Where there haven't been movies, there have been plays. Noises Off at Steppenwolf last week and tonight, Into the Woods. This, after all, is my favorite musical of all time, cemented when I was 17 and saw it at a theater conference downstate and it surpassed Les Miz I had seen a couple months before. While that was a very traditional proscenium theater, tonight's happened in the black box lower theater at The Chopin. It had the feel of a cabaret performance, piano only, in an old attic filed with chandeliers and gilt mirrors and charming old chairs and sofas for seating. I loved the play even more for that. Kokandy, a small company, is strictly musicals, and every production I've seen has been amazingness. (in the summer, Alice by Heart, and last winter, American Psycho. ) The benefit of having some nights free from work, J's nights being more open, and just having more discretionary income as a freelancer than I ever did as a full-timer, is that we get to see all the plays we like, up next Pericles at Chicago Shakespeare and Little Shop of Horrors out in Skokie in a couple weeks. And of course, Les Miz in December, which I am extra stoked about.
Work continues on the vampire poems, as well as a few flash fiction pieces I am wobbly and uncertain on. Today I had a moment convinced of my own brilliance when writing a poem that was, mere minutes, later, a spiral of self-doubt die to a rejection from a fun little horror journal I had found of Instagram. It was actually for one of the flash pieces, and had less to do with poems, but it only bumped the funny bone of my tiny poet ego. Fiction is still sticky and new and doesn't quite have its wings just yet. I will write something I love and come back later and hate it. Poe is on my mind a lot every fall, especially when I'm doubting my abilities, and I always remind myself he spent his whole life churning in alcoholism and self-doubt and look at the endurance of his work even now. We are also coming up on Plath's birthday, which always reminds me that she barely lived into her real adult productive period. At 30, she had created so much already, but was still a young poet forever and eternally.

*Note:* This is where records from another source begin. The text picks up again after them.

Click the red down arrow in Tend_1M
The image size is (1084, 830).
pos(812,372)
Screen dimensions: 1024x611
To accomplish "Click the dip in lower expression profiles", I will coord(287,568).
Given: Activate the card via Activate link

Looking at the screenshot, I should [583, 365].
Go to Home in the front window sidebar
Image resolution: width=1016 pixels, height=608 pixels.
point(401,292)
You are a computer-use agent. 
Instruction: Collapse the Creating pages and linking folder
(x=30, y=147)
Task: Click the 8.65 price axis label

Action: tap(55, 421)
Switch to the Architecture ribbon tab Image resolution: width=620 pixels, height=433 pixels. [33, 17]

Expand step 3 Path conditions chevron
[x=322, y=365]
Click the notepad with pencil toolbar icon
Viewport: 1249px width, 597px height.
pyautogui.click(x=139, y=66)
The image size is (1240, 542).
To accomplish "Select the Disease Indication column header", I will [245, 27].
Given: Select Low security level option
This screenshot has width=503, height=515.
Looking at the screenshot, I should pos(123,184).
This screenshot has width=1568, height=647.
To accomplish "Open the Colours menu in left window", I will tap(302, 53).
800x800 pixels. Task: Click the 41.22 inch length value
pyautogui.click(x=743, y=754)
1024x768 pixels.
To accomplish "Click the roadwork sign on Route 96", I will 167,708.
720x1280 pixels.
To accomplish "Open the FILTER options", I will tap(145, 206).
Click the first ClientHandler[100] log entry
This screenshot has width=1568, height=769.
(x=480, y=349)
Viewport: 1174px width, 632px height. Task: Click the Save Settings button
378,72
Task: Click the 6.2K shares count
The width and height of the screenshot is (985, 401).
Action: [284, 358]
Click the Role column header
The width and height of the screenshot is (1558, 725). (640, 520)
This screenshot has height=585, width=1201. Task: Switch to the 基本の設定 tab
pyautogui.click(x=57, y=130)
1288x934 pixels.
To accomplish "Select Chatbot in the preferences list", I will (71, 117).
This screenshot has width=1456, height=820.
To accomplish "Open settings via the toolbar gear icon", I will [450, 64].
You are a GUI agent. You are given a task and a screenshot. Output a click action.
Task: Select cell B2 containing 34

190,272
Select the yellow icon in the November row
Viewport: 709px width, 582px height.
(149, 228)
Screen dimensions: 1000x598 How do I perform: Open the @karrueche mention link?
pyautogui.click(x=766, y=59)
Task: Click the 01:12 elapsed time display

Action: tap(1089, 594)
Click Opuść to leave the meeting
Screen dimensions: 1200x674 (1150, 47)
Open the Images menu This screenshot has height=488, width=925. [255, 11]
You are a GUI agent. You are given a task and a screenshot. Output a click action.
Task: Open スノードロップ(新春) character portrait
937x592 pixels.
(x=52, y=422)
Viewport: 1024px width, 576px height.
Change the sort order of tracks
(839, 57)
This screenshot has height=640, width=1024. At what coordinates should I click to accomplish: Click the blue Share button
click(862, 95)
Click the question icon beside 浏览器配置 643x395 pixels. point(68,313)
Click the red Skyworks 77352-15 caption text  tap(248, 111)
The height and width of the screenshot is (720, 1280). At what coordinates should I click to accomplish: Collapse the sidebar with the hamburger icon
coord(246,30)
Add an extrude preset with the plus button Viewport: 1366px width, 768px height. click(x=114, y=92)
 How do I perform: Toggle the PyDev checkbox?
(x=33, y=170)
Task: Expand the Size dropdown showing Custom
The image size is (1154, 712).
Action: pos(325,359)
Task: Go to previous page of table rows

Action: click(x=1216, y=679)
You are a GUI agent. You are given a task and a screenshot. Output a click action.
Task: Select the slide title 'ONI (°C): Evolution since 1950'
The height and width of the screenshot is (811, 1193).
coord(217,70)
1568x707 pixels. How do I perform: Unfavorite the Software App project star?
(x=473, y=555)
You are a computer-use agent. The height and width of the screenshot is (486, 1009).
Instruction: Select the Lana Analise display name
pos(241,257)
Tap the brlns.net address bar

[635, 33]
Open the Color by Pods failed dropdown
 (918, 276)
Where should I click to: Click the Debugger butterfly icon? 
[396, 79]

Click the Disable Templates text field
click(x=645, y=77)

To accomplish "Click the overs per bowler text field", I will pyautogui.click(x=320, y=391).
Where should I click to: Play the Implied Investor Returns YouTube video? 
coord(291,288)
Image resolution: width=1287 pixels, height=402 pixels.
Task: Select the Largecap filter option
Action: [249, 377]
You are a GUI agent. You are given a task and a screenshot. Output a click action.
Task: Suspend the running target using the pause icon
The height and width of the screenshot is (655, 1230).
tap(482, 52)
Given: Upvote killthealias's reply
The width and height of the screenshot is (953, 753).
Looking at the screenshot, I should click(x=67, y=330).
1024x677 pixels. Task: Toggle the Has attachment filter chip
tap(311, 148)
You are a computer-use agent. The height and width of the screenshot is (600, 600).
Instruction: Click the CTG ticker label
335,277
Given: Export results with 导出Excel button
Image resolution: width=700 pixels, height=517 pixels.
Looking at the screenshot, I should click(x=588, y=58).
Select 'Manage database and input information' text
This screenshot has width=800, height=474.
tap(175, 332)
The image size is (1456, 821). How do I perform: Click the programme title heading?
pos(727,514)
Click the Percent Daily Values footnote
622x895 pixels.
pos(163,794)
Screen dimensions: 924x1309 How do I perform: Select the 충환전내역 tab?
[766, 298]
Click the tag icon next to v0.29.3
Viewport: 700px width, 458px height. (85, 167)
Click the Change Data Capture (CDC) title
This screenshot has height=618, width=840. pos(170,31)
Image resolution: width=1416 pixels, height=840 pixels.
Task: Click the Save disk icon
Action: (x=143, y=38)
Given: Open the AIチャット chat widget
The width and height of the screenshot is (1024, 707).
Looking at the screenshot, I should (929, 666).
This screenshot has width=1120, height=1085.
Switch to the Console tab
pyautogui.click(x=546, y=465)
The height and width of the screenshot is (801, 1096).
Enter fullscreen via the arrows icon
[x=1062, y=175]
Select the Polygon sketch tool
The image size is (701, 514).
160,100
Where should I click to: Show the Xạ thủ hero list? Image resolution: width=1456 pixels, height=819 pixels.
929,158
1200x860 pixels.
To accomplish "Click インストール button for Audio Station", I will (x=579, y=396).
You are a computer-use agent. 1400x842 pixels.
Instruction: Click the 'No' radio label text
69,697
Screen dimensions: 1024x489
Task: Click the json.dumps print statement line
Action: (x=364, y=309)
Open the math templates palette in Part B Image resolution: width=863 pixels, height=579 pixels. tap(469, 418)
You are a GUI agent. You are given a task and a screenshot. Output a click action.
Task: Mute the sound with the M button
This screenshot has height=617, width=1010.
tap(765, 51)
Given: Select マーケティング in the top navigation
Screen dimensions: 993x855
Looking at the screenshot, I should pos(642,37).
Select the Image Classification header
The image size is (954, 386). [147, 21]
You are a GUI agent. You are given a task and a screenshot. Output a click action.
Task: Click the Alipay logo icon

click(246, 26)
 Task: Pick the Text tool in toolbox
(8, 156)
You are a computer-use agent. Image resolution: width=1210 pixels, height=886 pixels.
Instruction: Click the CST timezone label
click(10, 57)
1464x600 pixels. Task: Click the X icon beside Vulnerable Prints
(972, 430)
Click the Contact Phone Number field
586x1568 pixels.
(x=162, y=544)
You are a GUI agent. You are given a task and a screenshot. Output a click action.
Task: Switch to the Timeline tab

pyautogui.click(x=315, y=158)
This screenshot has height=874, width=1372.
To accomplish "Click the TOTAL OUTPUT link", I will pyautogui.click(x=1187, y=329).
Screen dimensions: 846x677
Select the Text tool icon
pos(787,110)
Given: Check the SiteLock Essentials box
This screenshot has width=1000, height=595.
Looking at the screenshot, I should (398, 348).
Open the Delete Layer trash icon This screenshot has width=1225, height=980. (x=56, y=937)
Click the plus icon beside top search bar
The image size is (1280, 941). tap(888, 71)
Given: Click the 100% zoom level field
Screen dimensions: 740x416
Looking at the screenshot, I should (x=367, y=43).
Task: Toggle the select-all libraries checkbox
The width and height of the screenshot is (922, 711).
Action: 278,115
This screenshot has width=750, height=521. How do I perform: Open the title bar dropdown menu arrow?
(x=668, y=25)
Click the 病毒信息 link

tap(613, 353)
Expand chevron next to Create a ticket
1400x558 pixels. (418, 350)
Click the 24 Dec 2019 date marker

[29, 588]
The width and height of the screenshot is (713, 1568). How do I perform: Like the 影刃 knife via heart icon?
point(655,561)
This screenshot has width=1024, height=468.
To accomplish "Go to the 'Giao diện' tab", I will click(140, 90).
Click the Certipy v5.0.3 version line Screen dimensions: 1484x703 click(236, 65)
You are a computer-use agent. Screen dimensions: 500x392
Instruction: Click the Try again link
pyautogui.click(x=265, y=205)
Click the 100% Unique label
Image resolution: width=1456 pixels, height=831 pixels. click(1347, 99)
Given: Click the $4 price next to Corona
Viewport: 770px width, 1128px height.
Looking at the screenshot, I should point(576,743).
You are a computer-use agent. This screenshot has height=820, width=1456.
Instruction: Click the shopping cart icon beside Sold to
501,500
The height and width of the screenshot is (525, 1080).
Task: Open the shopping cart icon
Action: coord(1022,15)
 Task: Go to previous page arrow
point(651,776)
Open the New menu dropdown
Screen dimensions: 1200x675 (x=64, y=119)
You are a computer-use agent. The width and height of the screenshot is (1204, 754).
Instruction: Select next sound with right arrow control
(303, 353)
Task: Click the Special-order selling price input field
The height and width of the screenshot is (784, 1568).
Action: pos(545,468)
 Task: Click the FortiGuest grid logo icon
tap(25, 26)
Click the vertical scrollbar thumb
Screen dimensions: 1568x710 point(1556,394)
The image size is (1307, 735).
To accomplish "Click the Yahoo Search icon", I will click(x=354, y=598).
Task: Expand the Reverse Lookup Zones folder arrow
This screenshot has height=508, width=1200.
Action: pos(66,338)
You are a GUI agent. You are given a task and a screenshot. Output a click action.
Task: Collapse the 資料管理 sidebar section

There have also been long marathon writing days and pot roast and blueberry cake. Production days for the chapbook series that leave my arm sore from using the paper cutter. The kind of fall nights where its colder, but the window stays open and you add more blankets. The last few times we've gone out, its required a real jacket after months of a cardigan at most. Tonight the kind of damp cold that had me climbing into bed early after we got back from the theater, sleeping a few hours, and then of course, because I went to bed too early, awake in the middle of the night writing this post and listening to the radiators clank their way to warmth for the fist time this year.